Zane’s hands moved to my back, my neck, my shoulders as he pressed kisses into my upper chest and throat.
I opened my eyes and stared down at him, only seeing the tangled mess of hair on top of his head and the reddened tip of his nose as he nuzzled into me.
My voice came out scratchy and gruff when I spoke. “Tell me I can stay.”
He looked up at me. “You’re not weirded out by all the things I told you?”
“Maybe I like being weirded out,” I teased, moving off him so I didn’t squash him. “Maybe I want more of it.”
He grinned up at the ceiling before turning his megawatt smile on me. “Maybe that makes you the weird one and not me.”
The lucky one, I thought.I’m the lucky one.
We eventually moved off the bed to clean up.

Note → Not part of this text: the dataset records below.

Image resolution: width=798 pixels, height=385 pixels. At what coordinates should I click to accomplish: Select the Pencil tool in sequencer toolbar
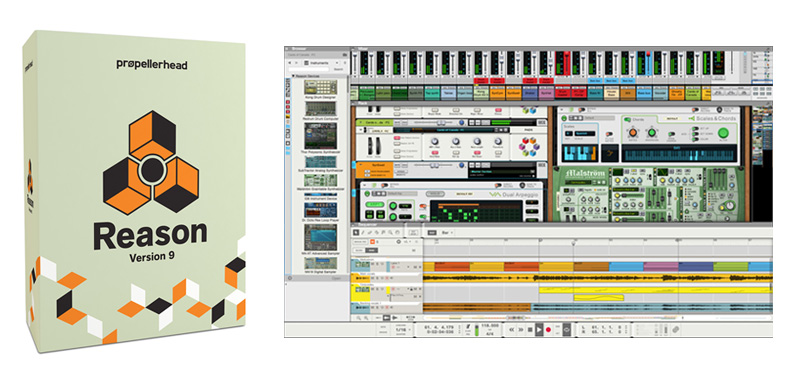(363, 232)
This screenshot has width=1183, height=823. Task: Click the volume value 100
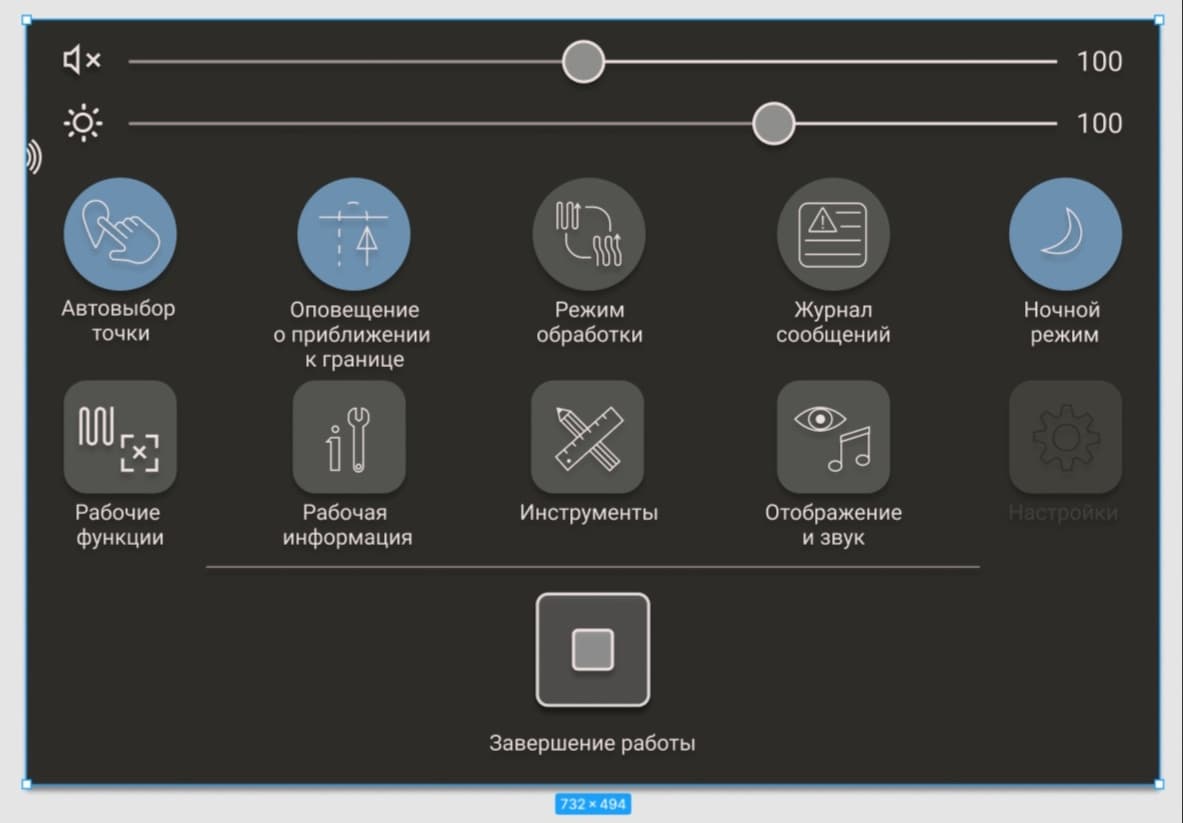pyautogui.click(x=1099, y=62)
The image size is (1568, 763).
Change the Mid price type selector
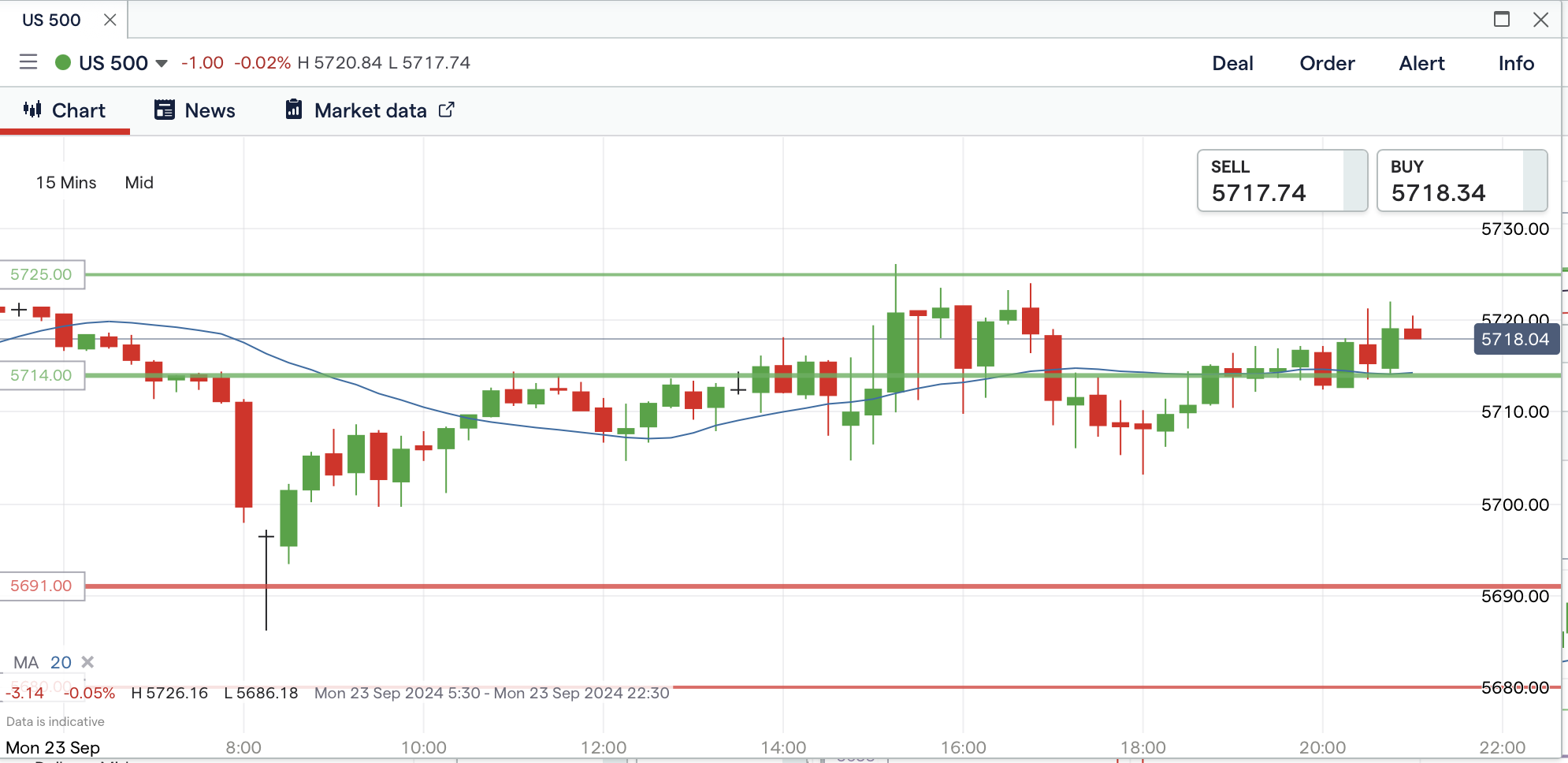pyautogui.click(x=139, y=182)
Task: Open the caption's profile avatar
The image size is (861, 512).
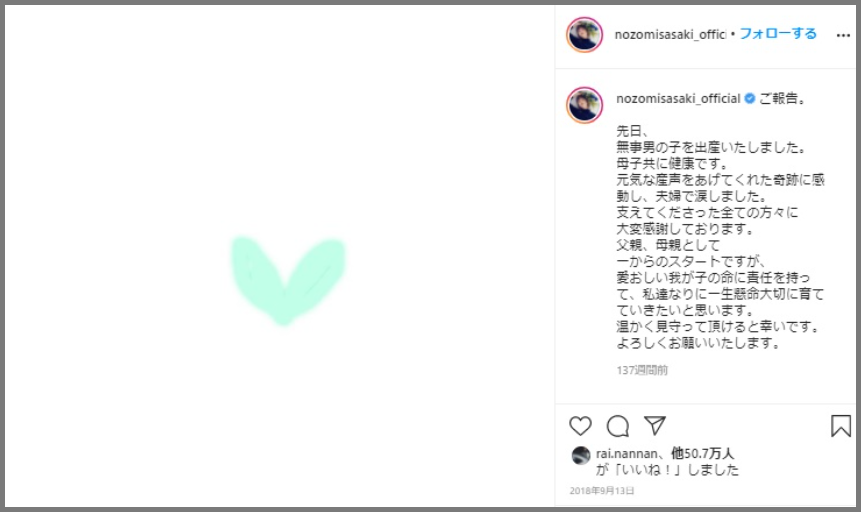Action: pos(584,104)
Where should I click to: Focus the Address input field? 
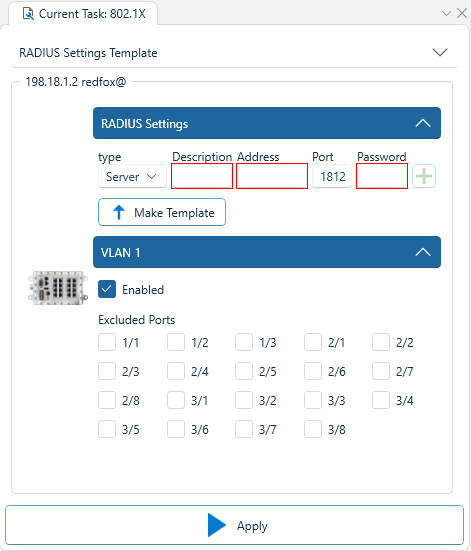272,176
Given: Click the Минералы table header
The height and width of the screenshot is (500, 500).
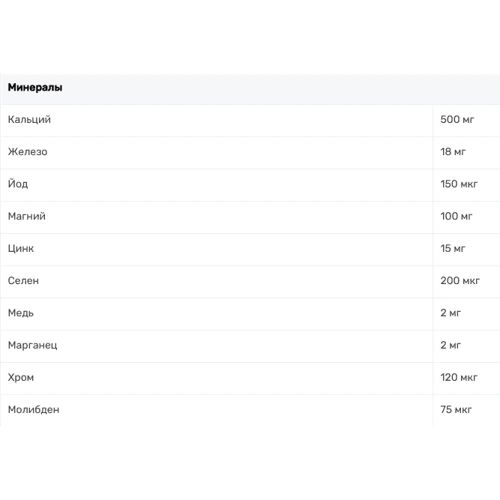Looking at the screenshot, I should [x=35, y=87].
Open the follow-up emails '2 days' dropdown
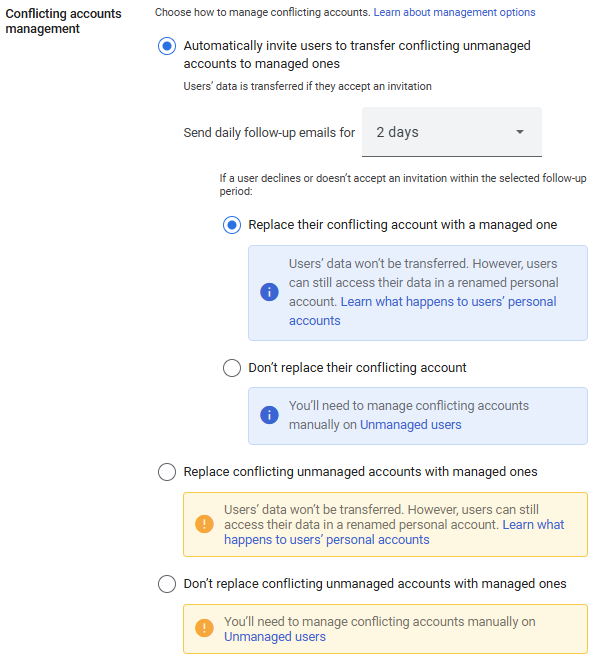The height and width of the screenshot is (665, 606). click(x=451, y=132)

His sheets were a tangled, sweaty mess, so we moved into my room and settled back into a clean bed.
Zane snuggled into me, resting his head on my shoulder and teasing my chest hair with his fingertips.
After a while I confessed to overhearing him talking to Kenji about charitable contributions early in my time with him. “I knew you had lots of money, but I also knew you were generous. Since then, I see it everywhere, even though you try to hide some of it. At the time, I worried because you seemed to be giving it all away.”
“I do give it all away,” he said. “All the ETC money anyway. The Zee Barlo money I’m more selfish about.”
“Selfish,” I said on a laugh. “Yes, that’s you. You give away hundreds of millions of dollars, and you’re selfish. Zane,fuck.”
He flicked my nipple. Hard. “Hush. You know what I mean.”